L’avvocato Kipps non si dà per vinto e si ferma nella polverosa e scricchiolante dimora alla ricerca di documenti che possano chiarire, con il lume della ragione, i misteri che la avvolgono, senza lasciarsi spaventare troppo da giocattoli e carillon meccanici che si mettono in funzione da soli, da scritte rosso sangue che appaiono sui muri e neppure dalle apparizioni della “woman in black”. A dargli supporto è soltanto un signore del luogo, Mr. Daily, a sua volta già vittima della dolorosa morte di un figlioletto.

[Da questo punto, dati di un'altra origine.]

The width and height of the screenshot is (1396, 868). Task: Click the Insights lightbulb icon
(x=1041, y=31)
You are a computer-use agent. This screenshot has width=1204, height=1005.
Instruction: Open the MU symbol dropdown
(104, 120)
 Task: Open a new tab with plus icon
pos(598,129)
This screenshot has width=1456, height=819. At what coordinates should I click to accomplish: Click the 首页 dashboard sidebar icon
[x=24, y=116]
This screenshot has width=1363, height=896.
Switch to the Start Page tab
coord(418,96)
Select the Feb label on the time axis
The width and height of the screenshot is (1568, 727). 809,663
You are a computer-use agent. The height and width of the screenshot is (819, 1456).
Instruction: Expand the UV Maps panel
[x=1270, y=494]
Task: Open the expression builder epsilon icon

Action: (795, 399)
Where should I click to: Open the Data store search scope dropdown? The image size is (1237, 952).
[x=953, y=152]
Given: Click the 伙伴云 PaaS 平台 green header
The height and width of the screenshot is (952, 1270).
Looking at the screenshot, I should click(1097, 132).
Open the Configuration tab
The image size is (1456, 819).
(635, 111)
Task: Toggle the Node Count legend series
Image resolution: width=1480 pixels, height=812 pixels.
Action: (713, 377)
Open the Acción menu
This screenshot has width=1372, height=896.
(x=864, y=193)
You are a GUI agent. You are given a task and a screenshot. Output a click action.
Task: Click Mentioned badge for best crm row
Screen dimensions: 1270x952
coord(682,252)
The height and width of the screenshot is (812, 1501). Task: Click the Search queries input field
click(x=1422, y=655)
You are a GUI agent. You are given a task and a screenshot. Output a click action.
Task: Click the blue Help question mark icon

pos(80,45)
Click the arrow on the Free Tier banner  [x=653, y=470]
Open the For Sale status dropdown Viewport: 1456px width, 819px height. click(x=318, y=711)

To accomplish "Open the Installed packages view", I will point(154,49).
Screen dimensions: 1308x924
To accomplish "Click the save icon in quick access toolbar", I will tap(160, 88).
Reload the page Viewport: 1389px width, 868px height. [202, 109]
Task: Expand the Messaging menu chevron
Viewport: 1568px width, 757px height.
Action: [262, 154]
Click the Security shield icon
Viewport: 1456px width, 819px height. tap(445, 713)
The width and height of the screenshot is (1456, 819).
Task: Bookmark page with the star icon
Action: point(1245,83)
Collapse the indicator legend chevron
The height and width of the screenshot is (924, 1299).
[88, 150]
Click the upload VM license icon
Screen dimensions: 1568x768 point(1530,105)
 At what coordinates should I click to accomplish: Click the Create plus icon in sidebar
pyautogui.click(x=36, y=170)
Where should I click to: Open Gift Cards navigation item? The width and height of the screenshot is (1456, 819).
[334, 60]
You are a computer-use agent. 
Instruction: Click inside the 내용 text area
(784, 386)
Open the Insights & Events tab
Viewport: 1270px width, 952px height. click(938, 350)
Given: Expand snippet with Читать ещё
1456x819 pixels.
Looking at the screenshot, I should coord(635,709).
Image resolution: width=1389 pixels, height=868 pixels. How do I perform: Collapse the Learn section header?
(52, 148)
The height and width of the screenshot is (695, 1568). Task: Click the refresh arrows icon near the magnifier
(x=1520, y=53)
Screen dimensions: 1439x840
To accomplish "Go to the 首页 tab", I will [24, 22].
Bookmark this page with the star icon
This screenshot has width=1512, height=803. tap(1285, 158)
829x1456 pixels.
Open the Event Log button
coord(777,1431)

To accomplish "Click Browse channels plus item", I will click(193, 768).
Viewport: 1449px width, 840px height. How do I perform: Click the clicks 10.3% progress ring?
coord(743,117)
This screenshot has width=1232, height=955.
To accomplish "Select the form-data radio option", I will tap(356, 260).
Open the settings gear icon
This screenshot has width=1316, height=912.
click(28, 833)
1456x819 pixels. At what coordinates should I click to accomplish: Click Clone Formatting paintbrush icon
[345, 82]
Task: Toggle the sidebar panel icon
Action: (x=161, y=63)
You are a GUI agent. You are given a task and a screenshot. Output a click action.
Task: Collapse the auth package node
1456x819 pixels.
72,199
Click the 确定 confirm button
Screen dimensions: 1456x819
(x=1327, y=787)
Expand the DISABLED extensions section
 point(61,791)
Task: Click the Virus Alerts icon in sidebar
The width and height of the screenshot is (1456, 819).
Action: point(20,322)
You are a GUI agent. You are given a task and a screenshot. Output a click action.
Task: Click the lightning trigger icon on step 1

Chi sobbalza invece è lo spettatore (qualche brividino lungo la schiena è toccato anche a me nella sala poco affollata dove ho assistito alla proiezione). A dispetto della giovane età, il regista James Watkins ha imparato bene le lezioni sul cinema horror e utilizza in modo appropriato i “ferri” del mestiere. Pochi dialoghi, lunghi silenzi interrotti da rumori sinistri, paesaggi brumosi e inquietanti, andamento lento giusto, quanto basta per far crescere la tensione.
Accanto a Daniel Radcliffe (la strada per affrancarsi da Harry Potter è ancora lunga, ma apprezziamo l’intenzione…) spicca l’irlandese Ciaràn Hinds, una maschera giusta per questi film, mentre si fa notare Janet McTeer, già apprezzata candidata all’Oscar per “Albert Nobbs”.
Un film per chi ama il genere “de paura”.